Aku terus teriak diantara tangisan, seolah mengerti bahwa Ajik telah datang,
aku teriak ”Dode ingin lihat Ajik, Dode ingin lihat Ajik”,
aku tenggelam dg tubuh pendekku diantara tubuh orang dewasa, astungkara, seorang yg tidak aku ingat siapa, bersedia mengangkatku dipanggulnya sambil bilang
“Oh Dode, mriki mriki (Oh Dode kesini-sini)”.
Maka aku dengan jelas melihat rombongan keluargaku keluar dari kori tengah.

Yang pertama, pamanku Ajimang Juanda, beliau kelihatan berjalan sempoyongan, sungguh seperti orang mabuk, habis itu Ajitu Sastra yang terlihat begitu sedih dan beberapa kerabat, dan terakhir...tentu saja Ajik, namun wajah Ajik tak terlihat, sekujur tubuh Ajik sudah diselimuti kain batik, dipanggul oleh empat orang, jalannya cepat menuju Bale Gede. Beberapa anggota keluarga memang tidak terima, ada yang teriak, dan maaf memukul tembok, suasana waktu itu, smg tiada seorangpun di dunia ini yang mengalaminya. Apapun yang terjadi Ajik telah pergi, beliau tak akan kembali.
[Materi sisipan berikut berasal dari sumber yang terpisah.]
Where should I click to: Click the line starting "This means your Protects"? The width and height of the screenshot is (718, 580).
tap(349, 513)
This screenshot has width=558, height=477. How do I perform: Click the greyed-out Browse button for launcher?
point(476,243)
Entah air mataku berhenti, “Svami, Ajik pergi...Sai Ram, Ajik telah pergi, kuatkan aku...”, aku terus berjapa seperti yang diajarkan guru-guru rohaniku/Balvikasku di Veteran, Sairam...Sairam, aku terus menyebut nama Tuhan. Aku memandang jenasah Ajik yang diangkat menuju Bale Gede, kemudian paman yang mengangkatku tadi mau pergi menuju bale gede juga, tapi aku teriak
“Dode ingin ketemu Ibu, mana Ibu...mana Ibu, mana Ibu!”.
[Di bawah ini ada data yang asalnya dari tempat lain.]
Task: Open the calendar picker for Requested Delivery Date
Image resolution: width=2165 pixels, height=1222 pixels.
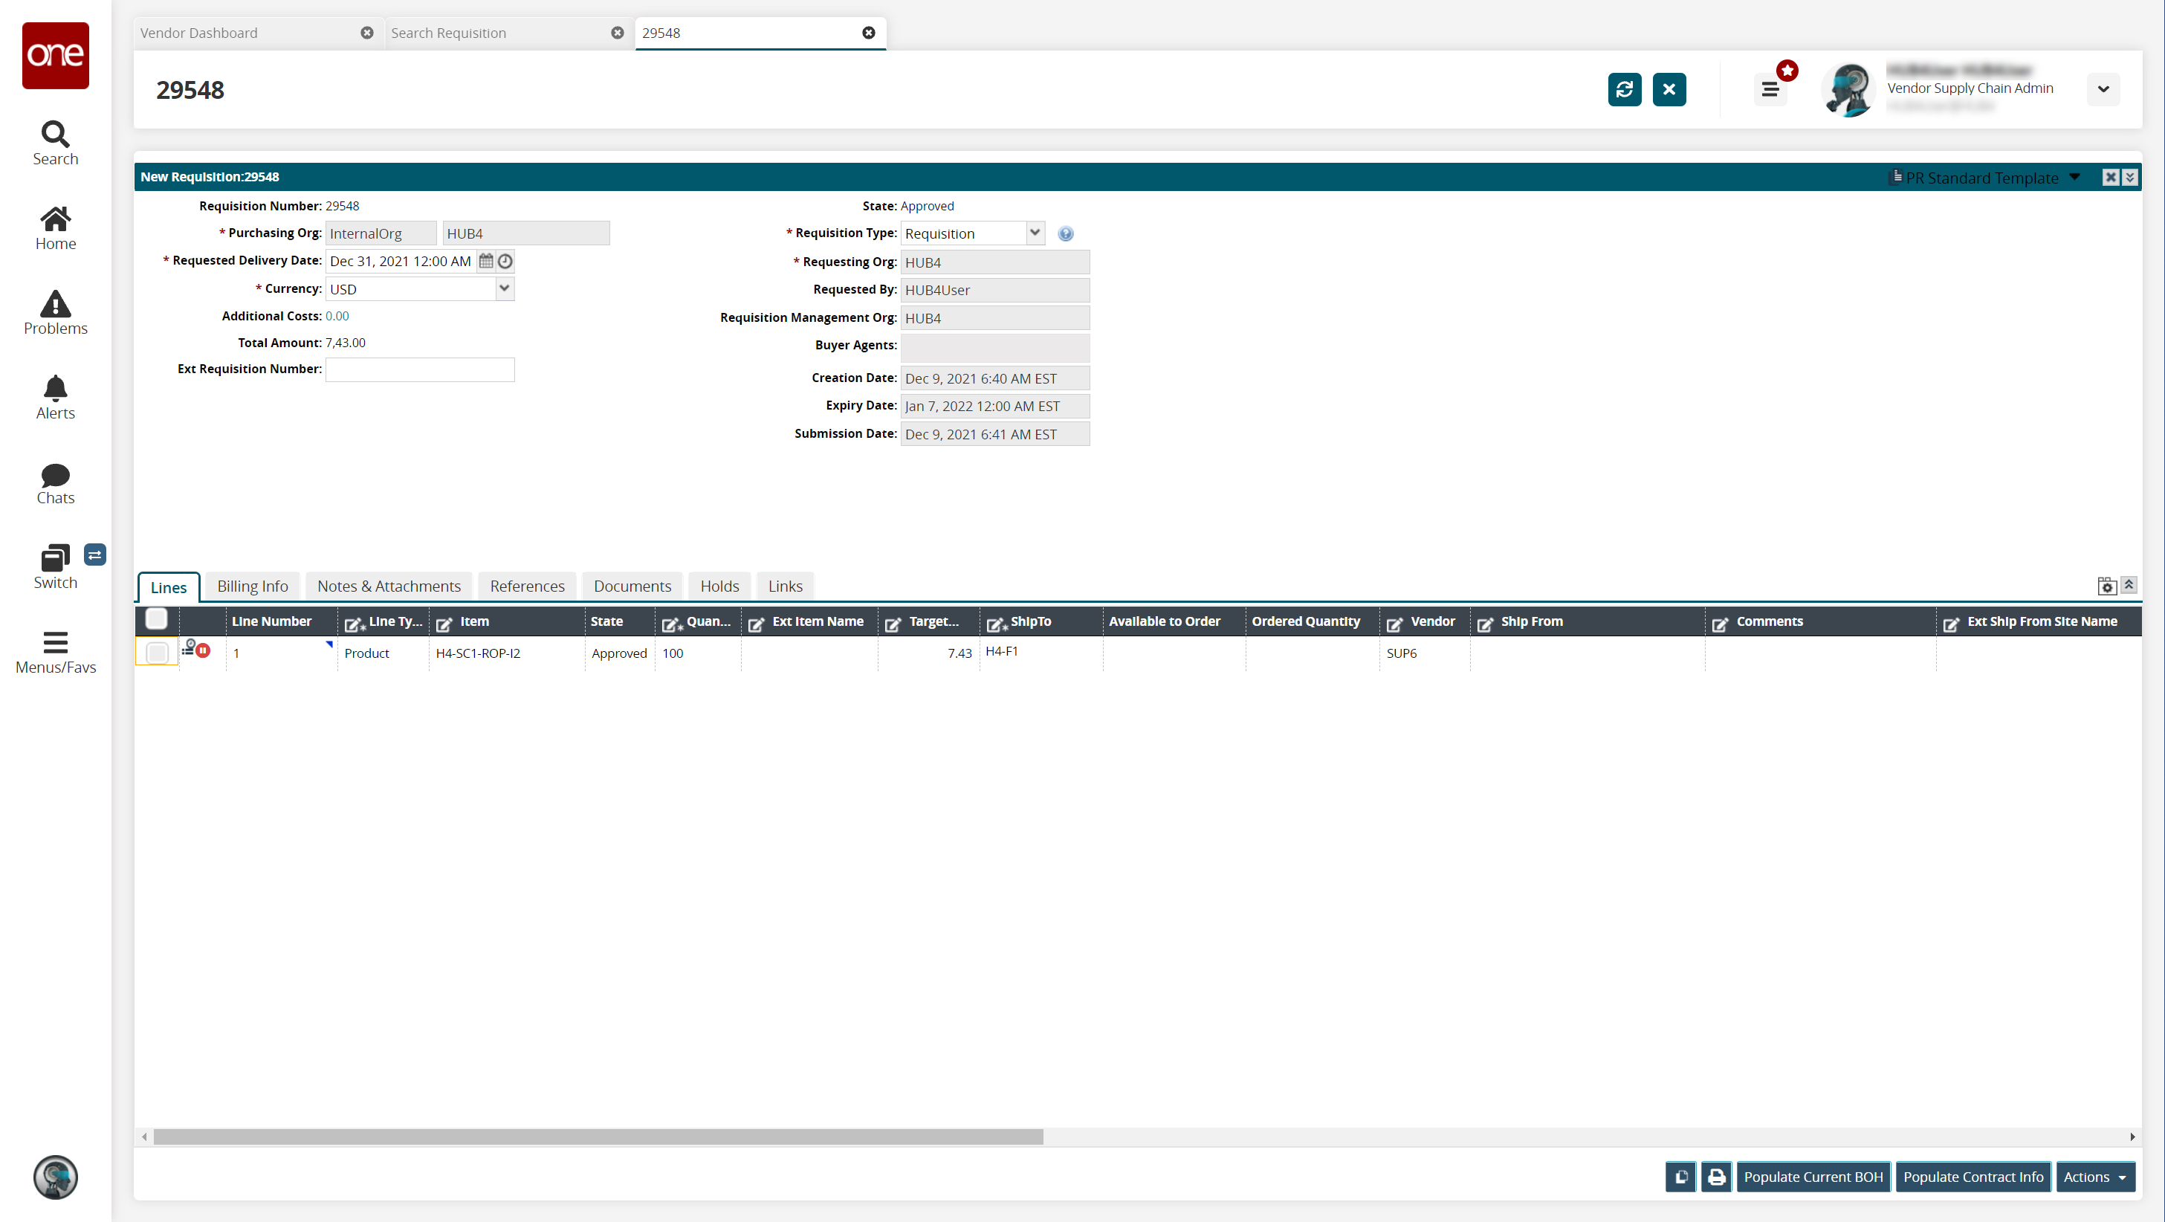Action: 486,261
Yang memanggulku pun mencari, dibantu oleh beberapa paman, sambil bertanya tanya, dan kami berhasil, aku turun. Aku bengong mematung, Aku lihat Ibu tergolek lemas duduk memeluk Adek, wajahnya kelihatan sangat kusut, ini pertama kali aku melihat Ibu berwajah demikian, adikku yg masih kecil, membenamkan wajahnya di pelukan Ibu. Tanpa pikir panjang, aku memeluk Ibu yang sedang dipijit oleh beberapa semeton (saudara), “Ibu...ibu”, Ibu tak mengacuhkanku, tatapannya kosong, wajahnya kusut, Ibu begitu sangat sangat terpukul, Ibu seolah tidak merasakan pelukanku, Ibu seolah lupa mempunyai aku, Ibu seolah tidak merasakan betapa aku rindu beliau karena sudah beliau tinggalkan beberapa hari di rumah sakit melayani Ajik. Dan sebuah episode baru yang teramat berat akan kami lalui...bertiga, hanya bertiga. Seorang Ibu muda, anak kecil ingusan dan seorang balita. Sesaat setelah itu, tepat ditanggal itu, Ibu menyatakan janjinya yang selalu kami kenang,

”Tiang (saya) tidak akan menikah lagi, tiang akan membesarkan kedua anak ini sendirian”.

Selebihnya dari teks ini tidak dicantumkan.